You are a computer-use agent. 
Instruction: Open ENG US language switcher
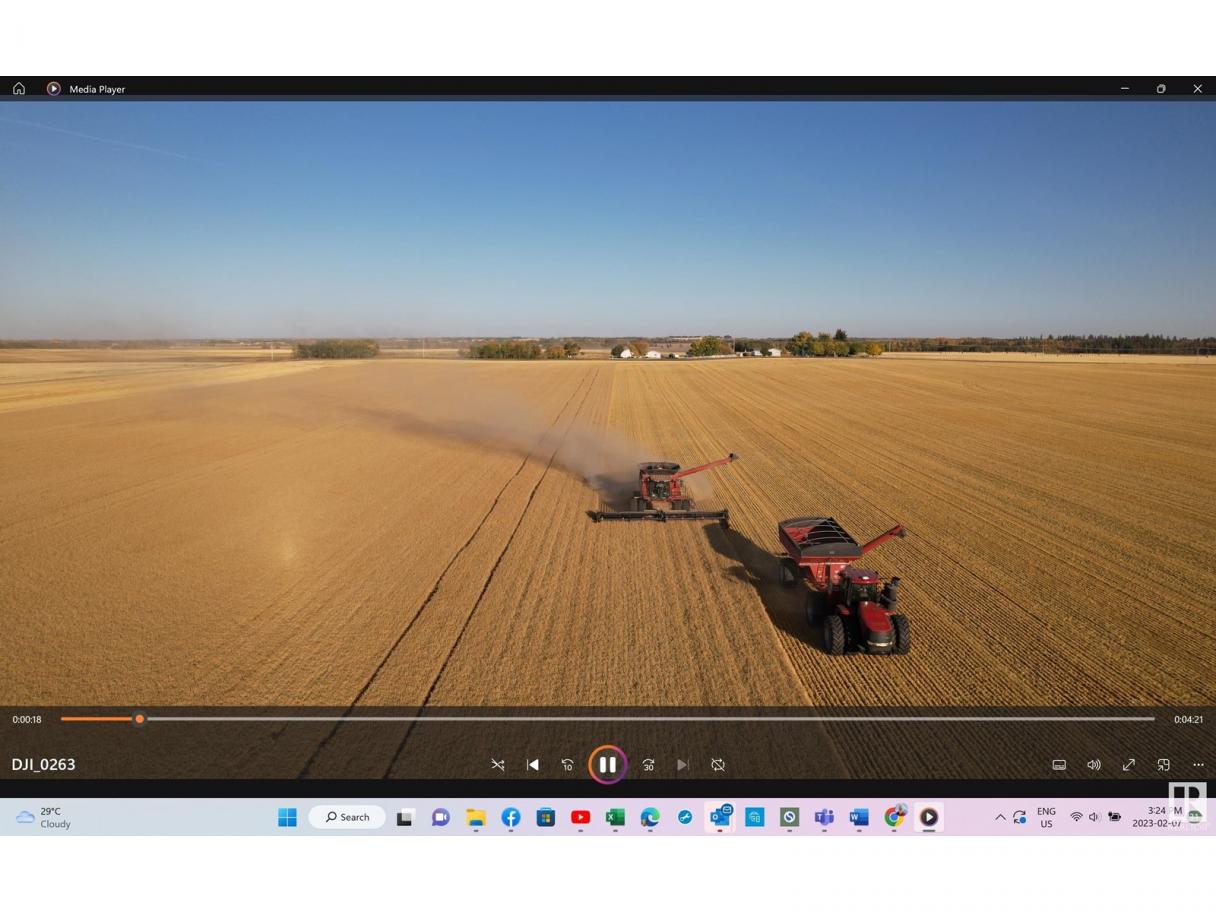(1046, 818)
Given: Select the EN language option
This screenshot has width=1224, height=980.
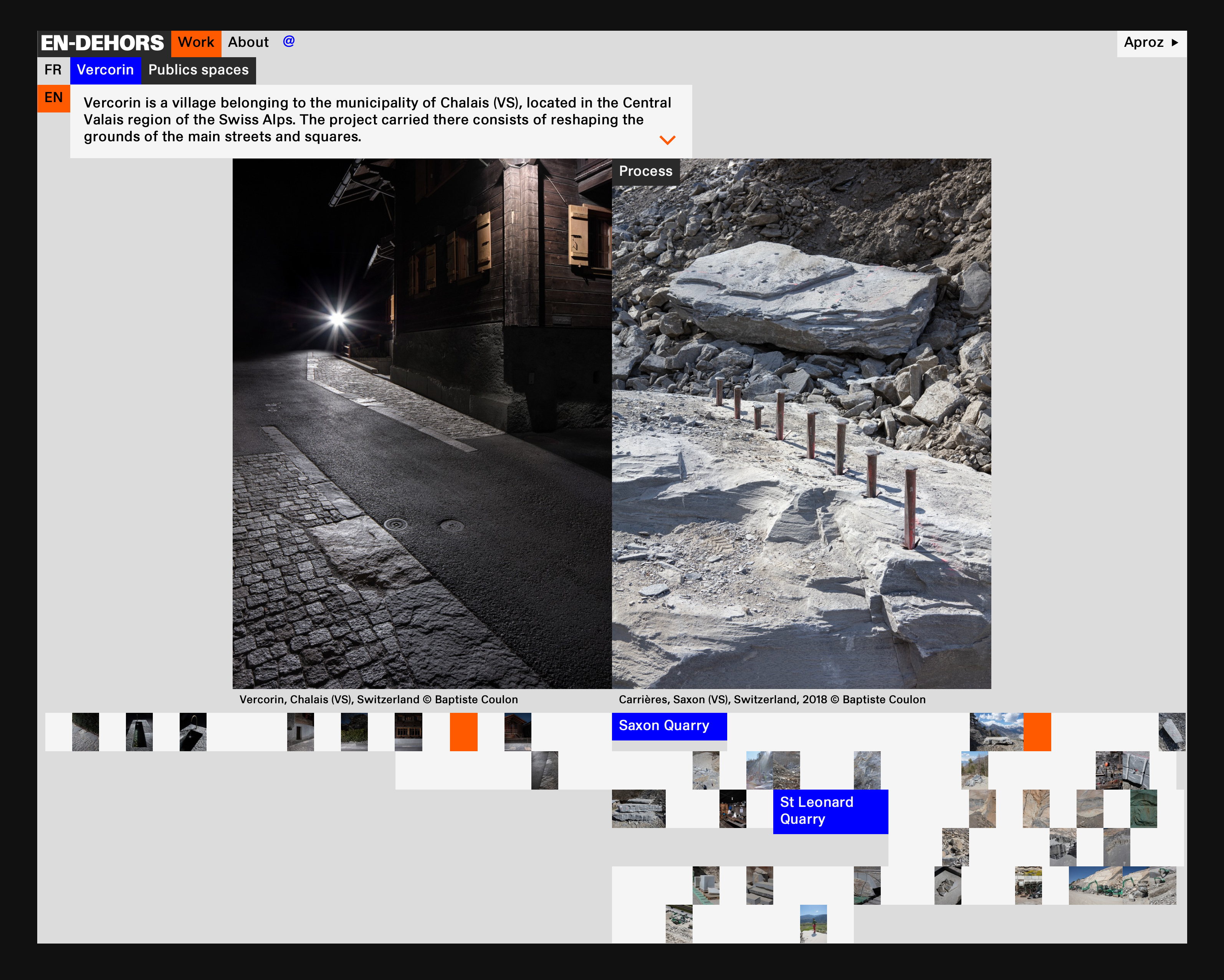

→ EXERCISE GOAL
Rewrite the data above, renaming "language" to "locale" wherever it occurs and leaving every other word unchanged. Leave the pictures out.

→ RESULT OF THE TASK
You are a computer-use agent. 
Instruction: Open ENG US locale switcher
(1046, 818)
Given: Select the EN locale option
This screenshot has width=1224, height=980.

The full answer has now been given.